Salute

Come smaltisco i medicamenti?

Chi desidera smaltire i medicamenti non deve gettarli nei rifiuti domestici, ma deve consegnarli ad una farmacia, una drogheria o un punto di raccolta.

I medicinali sono rifiuti speciali secondo l'elenco dei rifiuti. Lo smaltimento dei rifiuti speciali richiede «misure tecniche e organizzative speciali e complete». I Cantoni devono garantire che la raccolta e lo smaltimento dei medicinali avvengano separatamente. A tal fine possono istituire punti di raccolta o obbligare farmacie e drogherie a ritirare i medicinali scaduti.

I medicamenti sono rifiuti speciali

I medicamenti delle categorie di vendita A, B e D non sono rifiuti urbani e devono quindi essere raccolti e smaltiti come rifiuti speciali, separatamente dai rifiuti domestici. Sebbene non sia prescritto dalla legge federale, i privati possono generalmente consegnare gratuitamente i medicamenti scaduti o non più necessari alle farmacie, alle drogherie o ai centri di raccolta cantonali o comunali.

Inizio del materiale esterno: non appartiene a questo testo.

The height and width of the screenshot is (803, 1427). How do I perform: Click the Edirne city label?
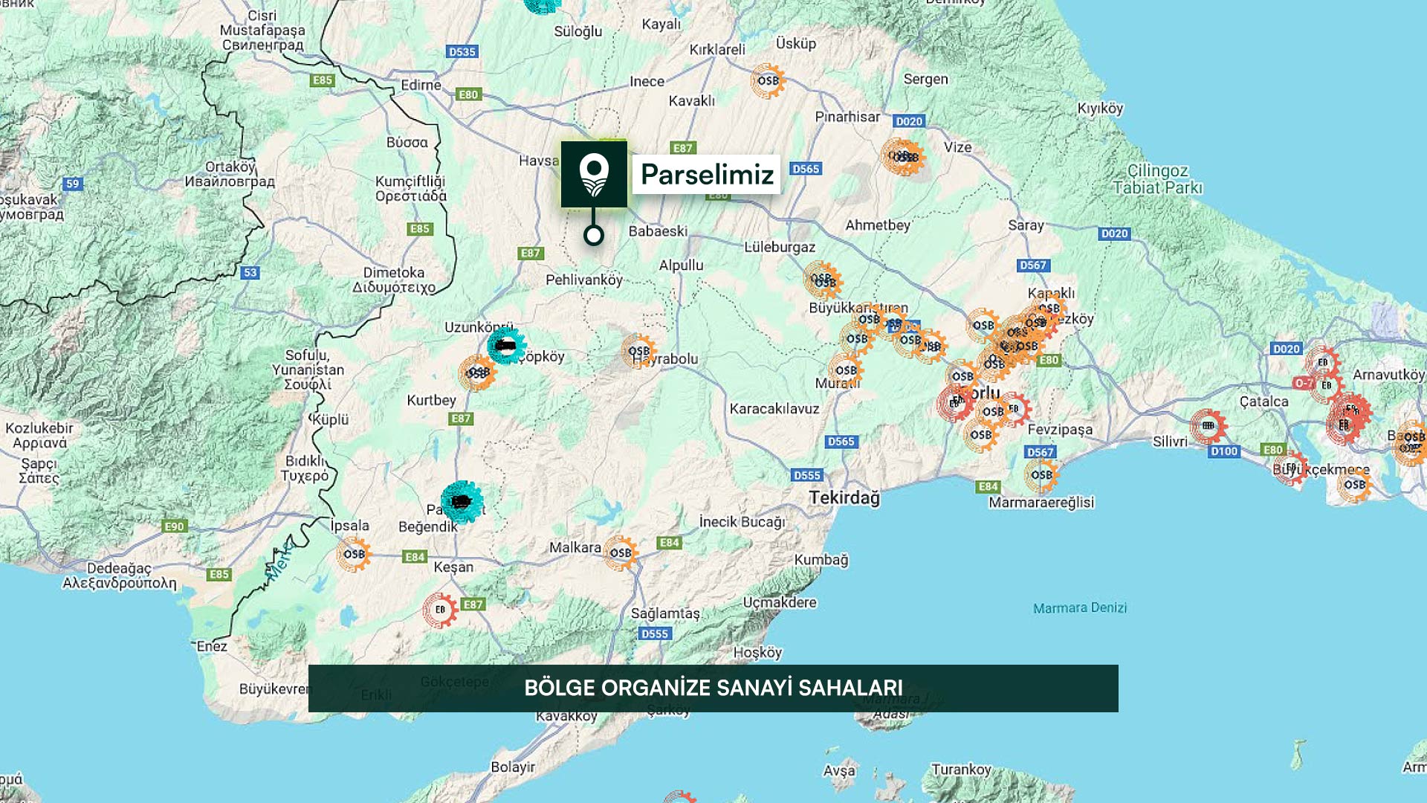(421, 85)

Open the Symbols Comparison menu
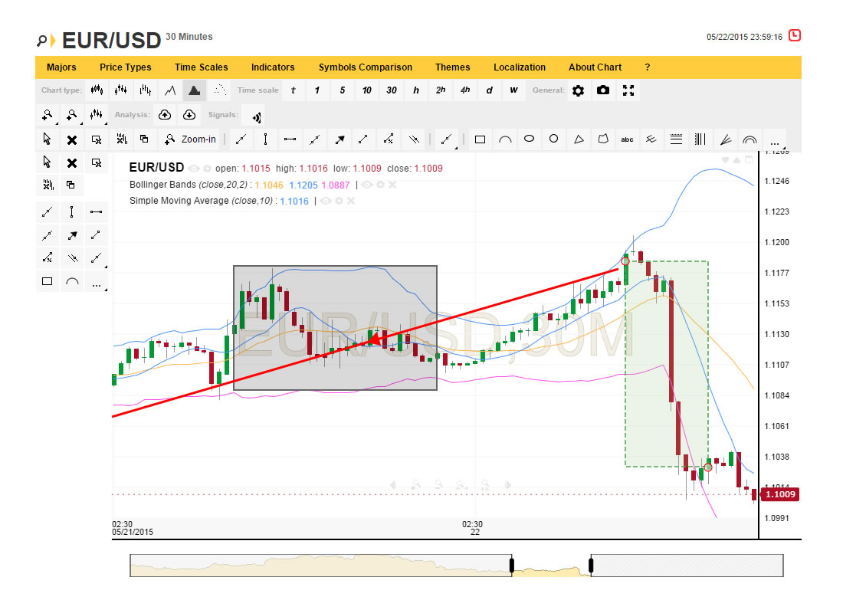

I medicamenti in libera vendita (categoria di vendita E), come tisane medicinali o compresse vitaminiche, non contengono sostanze delicate e non rappresentano un pericolo durante lo smaltimento. Questi possono essere smaltiti con i rifiuti domestici. (vedi anche: «7 risposte alla nuova regolamentazione sui medicamenti»)

Il Cantone può obbligare le farmacie e le drogherie a ritirare i medicamenti

I Cantoni possono obbligare il commercio al dettaglio, in particolare tramite l'autorizzazione al commercio al dettaglio, a ritirare i medicamenti scaduti. Non esiste alcun obbligo in tal senso ai sensi della legislazione federale o in materia di protezione dell'ambiente. Tuttavia, se le farmacie e le drogherie accettano i medicamenti scaduti, limitandosi a raccoglierli senza smaltirli direttamente, non necessitano di alcuna autorizzazione e non devono compilare alcun documento di accompagnamento.